Indiquez, d'après l'extrait sur le contrat d'assurance habitation, la date des conditions particulières du contrat « Essentiel Habitat ».

• Texte fourni:
++++++++++++++++++++
Ceci précisé, l'assureur verse aux débats les conditions particulières du contrat d'assurance «Essentiel Habitat» souscrit par M. [U], datées du 4 août 2009 et revêtues de sa propre signature et de celle de l'intermédiaire d'assurance mais non de celle du souscripteur, à l'emplacement de laquelle figure la mention 'voir mail ci-joint', et les conditions générales «Assurance Habitation CIC» modèle 43.07.20 millésime 04/2009 dont le souscripteur reconnaît avoir reçu un exemplaire le jour de la souscription aux termes des conditions particulières.
Il n'est pas contesté que ce contrat comporte une garantie «Responsabilité Civile Chef de Famille» qui, selon l'article 31.2 des conditions générales, couvre 'les conséquences financières de la Responsabilité Civile que vous [c'est-à-dire le souscripteur], ou les autres personnes assurées, pouvez encourir au cours de la vie privée en raison des dommages corporels, matériels et immatériels causés à autrui et résultant d'un accident'.
En outre, les conditions générales définissent, en page 4, les dommages matériels comme 'La destruction, détérioration d'un bien et/ou l'atteinte à l'intégrité physique des animaux' et les dommages immatériels comme 'Tous dommages autres que corporels ou matériels, consistant en frais et pertes pécuniaires de toute nature et qui sont la conséquence directe des dommages corporels ou matériels garantis' et prévoient, en leur article 31.13 relatif aux 'exclusions' concernant toutes les 'assurances de responsabilité', que 'nous [c'est-à-dire l'assureur] ne prenons pas en charge (...) Les dommages immatériels non consécutifs à un dommage corporel ou matériel garanti ou non'.
Elles placent ainsi hors du champ de la garantie les dommages immatériels qui ne sont pas directement consécutifs à un dommage corporel ou matériel.
Or une telle clause détermine l'étendue de la garantie et ne constitue pas une exclusion de garantie privant l'assuré du bénéfice de la garantie en considération de circonstances particulières de réalisation du risque, quand bien même elle est reprise à l'article 31.13 sous l'intitulé erroné d'exclusion.
++++++++++++++++++++
• Lignes de données:
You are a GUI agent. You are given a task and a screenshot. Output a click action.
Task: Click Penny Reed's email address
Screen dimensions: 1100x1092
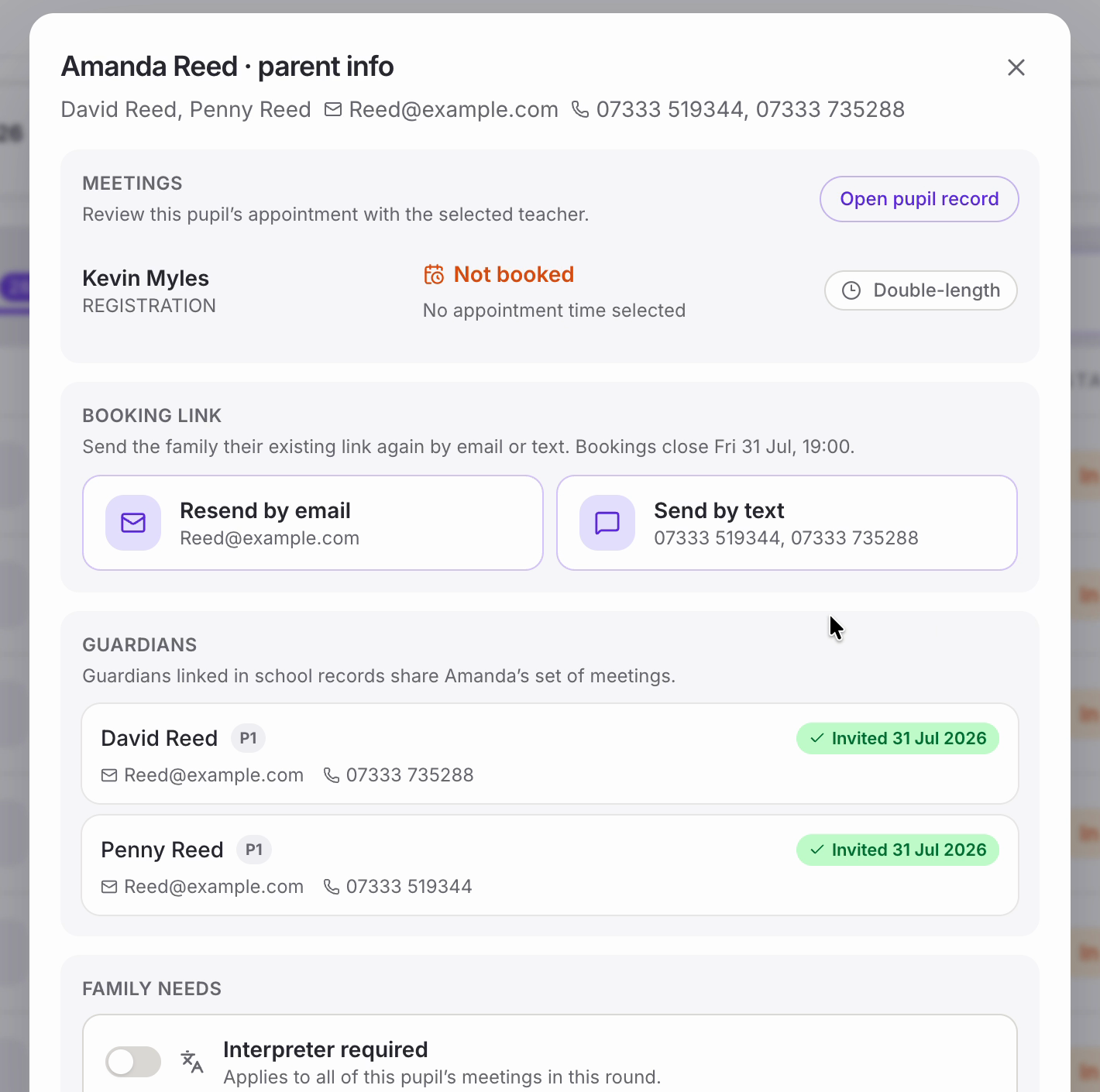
++++++++++++++++++++
• Exercice corrigé:
Les conditions particulières sont datées du 4 août 2009.